Ce film n'est ni un divertissement grand public ni un film naturaliste. Il y a de l'action mais il ne se "passe rien" en terme d'intrigue et tant mieux ; il nous laisse contempler son charme formel, son montage dynamique, ses plans soignés, structurés, ses contrastes entre les couleurs éclatantes autour de l'héroïne et le noir autour de l'antagoniste, chacun portant une atmosphère qu'il va confronter à l'autre. La chorégraphie des combats nous régale par son lyrisme, notamment lors d'un duel qui tourne au tango sensuel et lors d'une bataille rangée rappelant un ballet.
La charge sentimentale que certains trouvent absente du contenu narratif est entièrement suggérée par l'aspect plastique qui réussit à tenir l'ensemble du film par son audace. Le formalisme, dit "excessif", pourrait devenir kitch (notamment lors des ralentis) mais on se laisse porter par le parti pris de ne montrer que l'essentiel et d'évacuer les aspects secondaires qui paraitraient s'amener par des explications intrusives.
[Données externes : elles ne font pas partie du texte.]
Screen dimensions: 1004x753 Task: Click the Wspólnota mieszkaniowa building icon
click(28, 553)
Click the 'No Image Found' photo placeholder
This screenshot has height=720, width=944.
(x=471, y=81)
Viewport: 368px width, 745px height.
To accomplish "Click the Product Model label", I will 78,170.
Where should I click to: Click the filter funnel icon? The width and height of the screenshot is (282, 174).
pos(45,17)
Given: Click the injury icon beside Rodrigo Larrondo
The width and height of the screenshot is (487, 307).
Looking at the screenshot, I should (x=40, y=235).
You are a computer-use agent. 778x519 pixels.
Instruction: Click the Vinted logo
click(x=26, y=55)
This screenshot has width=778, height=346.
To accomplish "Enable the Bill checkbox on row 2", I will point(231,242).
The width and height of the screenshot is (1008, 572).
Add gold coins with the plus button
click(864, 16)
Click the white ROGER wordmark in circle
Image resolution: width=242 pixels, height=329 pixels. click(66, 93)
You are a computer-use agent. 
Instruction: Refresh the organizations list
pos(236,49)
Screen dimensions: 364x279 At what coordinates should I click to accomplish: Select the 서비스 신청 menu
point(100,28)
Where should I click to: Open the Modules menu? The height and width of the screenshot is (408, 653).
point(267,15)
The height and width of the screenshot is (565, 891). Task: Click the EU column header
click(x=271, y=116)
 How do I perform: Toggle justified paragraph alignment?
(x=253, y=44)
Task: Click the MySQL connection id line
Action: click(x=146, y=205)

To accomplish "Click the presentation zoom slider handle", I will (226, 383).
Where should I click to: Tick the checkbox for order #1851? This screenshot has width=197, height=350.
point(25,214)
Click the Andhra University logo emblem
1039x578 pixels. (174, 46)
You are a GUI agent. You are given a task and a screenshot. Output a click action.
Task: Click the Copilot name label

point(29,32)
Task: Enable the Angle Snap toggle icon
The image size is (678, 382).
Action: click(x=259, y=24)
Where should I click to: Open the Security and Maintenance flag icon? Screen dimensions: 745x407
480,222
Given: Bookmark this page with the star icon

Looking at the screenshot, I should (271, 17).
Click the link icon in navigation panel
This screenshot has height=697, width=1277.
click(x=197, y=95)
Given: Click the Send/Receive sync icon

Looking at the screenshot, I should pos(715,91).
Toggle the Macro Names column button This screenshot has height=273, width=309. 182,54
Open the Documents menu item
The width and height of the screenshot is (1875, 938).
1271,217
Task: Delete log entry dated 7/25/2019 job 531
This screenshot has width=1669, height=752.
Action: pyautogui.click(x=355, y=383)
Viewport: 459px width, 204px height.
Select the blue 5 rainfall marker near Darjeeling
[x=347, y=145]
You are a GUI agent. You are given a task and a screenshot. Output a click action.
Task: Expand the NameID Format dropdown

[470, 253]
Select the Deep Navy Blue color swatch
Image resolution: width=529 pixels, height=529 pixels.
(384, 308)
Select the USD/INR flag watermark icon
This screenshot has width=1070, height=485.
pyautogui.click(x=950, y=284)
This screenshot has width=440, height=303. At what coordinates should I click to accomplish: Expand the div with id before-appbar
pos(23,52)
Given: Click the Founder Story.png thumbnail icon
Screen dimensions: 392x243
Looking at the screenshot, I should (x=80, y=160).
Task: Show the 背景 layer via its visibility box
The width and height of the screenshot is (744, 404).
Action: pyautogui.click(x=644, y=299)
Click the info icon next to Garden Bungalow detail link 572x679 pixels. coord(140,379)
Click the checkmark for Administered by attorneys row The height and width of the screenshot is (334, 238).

Ce qui ne veut pas dire que certains reproches ne sont pas pertinents (personnage "émo-gothique" caricatural, séquence de combat inutile à la fin car les problèmes sont déjà résolus). On frôle parfois le grotesque mais l'on y tombe jamais car, sans aller jusqu'à l'humour franc, la légèreté de ton vient nous rattraper avant, nous rappelant que tout cela est volontaire, maitrisé, et qu'il ne faut pas le prendre trop au sérieux mais se laisser captiver par la grâce du spectacle.